---- Okunacak metin

Bazı zihinlerin aşamadığı, kimi zaman hislerinin galeyana geldiği mesele ve ardından gelen suâl şudur:
“Meşverette çoğunluk susuyor, fikirlerini cesâretle söyleyemiyor. Ya yönetici, ya mümtaz şahsiyetlerin veya ağabeylerin etkisinde kalıyor… Kimisi de bazılarının dolduruşuna geliyorsa ne olacak?”
Başta belirtmeliyiz: Cemaati ve şahs-ı maneviyi, başkalarının etkisi altında kaldığını düşünmek, onları reşit olmamak, meseleleri bilmemekle itham etmek demektir. Bu, yanıltıcı ve aldatıcı bir bakıştır. Bu soruya şöyle bir soru ile karşılık verilebilir:
Meşveret üyelerinin kararları sizin düşüncelerinizle paralellik arz etse, o zaman etki altında mı kalmış oluyorlar?

--------

> Görev tanımı 1: Meşveretle ilgili metinde "Başta belirtmeliyiz: Cemaati" ifadesinden "mı kalmış oluyorlar?" ifadesine kadar olan kısmı harfi harfine geri ver.
> Görev tanımı 2: Meşveretle ilgili metne göre, cemaati ve şahs-ı maneviyi başkalarının etkisi altında kalmış saymak onları neyle itham etmek anlamına gelir?
> Görev tanımı 3: Meşveretle ilgili metni son cümlesinden sonra devam ettir.

---- Mevcut veriler

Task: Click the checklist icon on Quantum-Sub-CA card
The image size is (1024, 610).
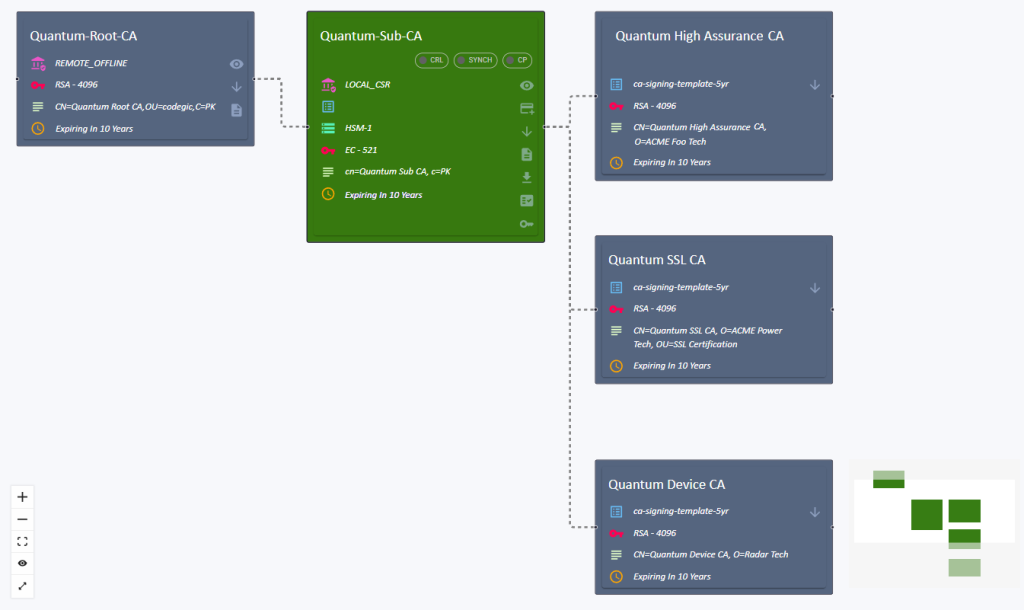Action: click(527, 200)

--------

> Görev çıktısı 1:
Başta belirtmeliyiz: Cemaati ve şahs-ı maneviyi, başkalarının etkisi altında kaldığını düşünmek, onları reşit olmamak, meseleleri bilmemekle itham etmek demektir. Bu, yanıltıcı ve aldatıcı bir bakıştır. Bu soruya şöyle bir soru ile karşılık verilebilir:
Meşveret üyelerinin kararları sizin düşüncelerinizle paralellik arz etse, o zaman etki altında mı kalmış oluyorlar?

> Görev çıktısı 2: Reşit olmamak ve meseleleri bilmemekle itham etmek anlamına gelir.

> Görev çıktısı 3:
Ayrıca, herkes sizin gibi düşünmek zorunda değil. Tıpkı, sizin de herkes gibi düşünmek zorunda olmadığınız gibi. Çevrenizdekilerin sizin fikrinize destek vermesini istediğiniz gibi, onlar başkalarının düşüncelerini paylaşmalarını ister. Burada önemli olan, “tek doğru, tek güzelin” değil, “daha doğru ve en güzelin!” aranmasıdır. Tek doğru ve yalnızca güzel sizin düşünceleriniz değildir. Daha doğrusunu ve güzelini aradığımıza göre de elbette teferruâtta farklı yaklaşımlar, değişik bakış açıları ve üslup olacaktır. Ki, bu meşveretin, fikir hürriyetinin, demokrasinin gereğidir. Ehl-i Sünnet cemaati içinde inançta bile (Eş’âri ve Matüridî), ibadet ve muamelatta (Hanbelî, Malikî, Şafiî, Hanefî) farklı bakış açıları, kimi zaman zıt görüşler yok mu?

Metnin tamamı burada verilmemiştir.